Senators, here I would like to clarify the difference between recreational wagering and problem gambling. Had my far-out seatmate Senator Boehm and I hung loose in our teens, we may have considered it gas to drop some bread on a wager on, for example, whether our principal wore a toupée or not. It would have been a bummer to lose, but that kind of teen innocence is not what I am speaking about here.

Gambling becomes a problem when it negatively affects a person’s daily activities, mental and physical health and relationships, and impacts their academic or vocational pursuits. The research evidence — some of which was cited by Senator Deacon — alerts us to the fact that problem gambling has its origins in the decade following the onset of puberty.

While it onsets there, it often persists into adulthood, and its pernicious effects are seen both during these years and in the decades following the transition out of adolescence. We know that adolescents — as a group — may be at a higher risk of developing many different negative life-impacting behaviours, such as gambling. Indeed, according to Gambling, Gaming and Technology Use — formerly known as the Problem Gambling Institute of Ontario — young people aged 10 to 24 years old have higher rates of problem gambling than adults.

Problem gambling can create substantive negative impacts in young people, and it becomes established in this age group with its negative impacts continuing into their futures.

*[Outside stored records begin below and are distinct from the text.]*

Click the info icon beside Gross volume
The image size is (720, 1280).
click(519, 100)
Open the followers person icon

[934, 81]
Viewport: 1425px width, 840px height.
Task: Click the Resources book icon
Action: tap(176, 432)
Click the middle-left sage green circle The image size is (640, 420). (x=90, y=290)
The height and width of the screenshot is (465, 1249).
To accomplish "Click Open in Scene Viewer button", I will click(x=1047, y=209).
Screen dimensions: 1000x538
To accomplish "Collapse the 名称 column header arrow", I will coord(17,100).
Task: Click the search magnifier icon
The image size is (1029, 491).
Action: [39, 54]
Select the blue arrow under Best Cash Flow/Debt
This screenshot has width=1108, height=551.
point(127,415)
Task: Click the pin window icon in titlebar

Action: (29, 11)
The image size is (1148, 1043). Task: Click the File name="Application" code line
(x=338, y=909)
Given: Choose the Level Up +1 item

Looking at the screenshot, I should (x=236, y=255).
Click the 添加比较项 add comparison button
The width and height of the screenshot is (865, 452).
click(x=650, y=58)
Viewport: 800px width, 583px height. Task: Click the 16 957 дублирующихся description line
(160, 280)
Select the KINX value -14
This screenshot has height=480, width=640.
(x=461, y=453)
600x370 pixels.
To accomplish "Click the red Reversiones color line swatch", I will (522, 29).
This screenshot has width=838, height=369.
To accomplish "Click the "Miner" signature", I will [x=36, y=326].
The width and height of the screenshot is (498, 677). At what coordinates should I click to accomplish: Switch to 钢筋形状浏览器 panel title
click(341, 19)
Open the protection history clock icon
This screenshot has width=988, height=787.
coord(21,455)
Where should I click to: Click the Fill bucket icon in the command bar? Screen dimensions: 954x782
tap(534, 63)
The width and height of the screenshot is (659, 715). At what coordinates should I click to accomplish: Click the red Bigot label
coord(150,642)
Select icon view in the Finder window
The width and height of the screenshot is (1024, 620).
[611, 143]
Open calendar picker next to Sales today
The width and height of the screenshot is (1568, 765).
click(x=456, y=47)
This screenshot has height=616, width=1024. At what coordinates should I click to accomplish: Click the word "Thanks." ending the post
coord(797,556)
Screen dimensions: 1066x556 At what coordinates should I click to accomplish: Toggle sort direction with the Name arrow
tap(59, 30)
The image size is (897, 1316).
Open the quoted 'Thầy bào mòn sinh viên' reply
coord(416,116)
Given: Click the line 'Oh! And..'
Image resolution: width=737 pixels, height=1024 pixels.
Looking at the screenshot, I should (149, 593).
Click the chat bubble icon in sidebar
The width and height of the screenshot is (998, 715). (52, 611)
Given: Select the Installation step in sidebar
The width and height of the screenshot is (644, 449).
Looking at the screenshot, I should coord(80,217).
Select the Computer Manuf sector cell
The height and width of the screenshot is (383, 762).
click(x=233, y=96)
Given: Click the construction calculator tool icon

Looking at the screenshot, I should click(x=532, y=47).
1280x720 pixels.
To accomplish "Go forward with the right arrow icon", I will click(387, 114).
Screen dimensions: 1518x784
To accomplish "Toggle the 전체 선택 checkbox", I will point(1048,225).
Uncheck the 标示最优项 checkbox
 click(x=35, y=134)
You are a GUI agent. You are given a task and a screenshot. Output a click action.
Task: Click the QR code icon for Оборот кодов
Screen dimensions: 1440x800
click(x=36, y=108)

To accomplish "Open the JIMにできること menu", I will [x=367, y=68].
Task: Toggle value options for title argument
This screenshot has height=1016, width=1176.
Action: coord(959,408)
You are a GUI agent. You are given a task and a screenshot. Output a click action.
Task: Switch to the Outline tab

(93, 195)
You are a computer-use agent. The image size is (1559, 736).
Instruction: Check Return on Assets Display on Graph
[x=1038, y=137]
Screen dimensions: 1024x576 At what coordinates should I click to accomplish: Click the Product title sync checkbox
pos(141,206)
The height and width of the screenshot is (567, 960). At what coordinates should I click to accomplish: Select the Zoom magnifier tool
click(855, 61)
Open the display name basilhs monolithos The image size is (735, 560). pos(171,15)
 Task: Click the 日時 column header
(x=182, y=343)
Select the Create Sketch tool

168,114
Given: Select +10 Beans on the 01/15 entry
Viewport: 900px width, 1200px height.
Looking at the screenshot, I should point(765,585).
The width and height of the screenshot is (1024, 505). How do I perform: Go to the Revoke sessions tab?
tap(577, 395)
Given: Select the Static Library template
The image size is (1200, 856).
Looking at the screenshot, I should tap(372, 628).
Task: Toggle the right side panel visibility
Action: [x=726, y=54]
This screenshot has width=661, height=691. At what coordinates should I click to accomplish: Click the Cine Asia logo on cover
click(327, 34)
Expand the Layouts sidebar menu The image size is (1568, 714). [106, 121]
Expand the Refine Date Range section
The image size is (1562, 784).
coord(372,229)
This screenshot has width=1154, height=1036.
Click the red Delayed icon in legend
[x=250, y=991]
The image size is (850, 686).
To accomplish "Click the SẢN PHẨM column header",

Who are these young people who are most at risk? Well, honourable senators, we have a pretty good idea of who they are. In a comprehensive, population-based study of over 2,500 teenagers — published in the International Journal of Mental Health and Addiction in 2022 — Edmond and colleagues found that problem gamblers at age 20 had a history of hyperactivity, conduct problems, being high sensation seeking and an external locus of control. They were more likely to have mothers who had problems with gambling, reported less parental supervision and had higher social media usage. Indeed, even for moderate-risk/problem gambling, it was associated with regular cigarette smoking, high levels of illicit drug use and the problematic use of alcohol.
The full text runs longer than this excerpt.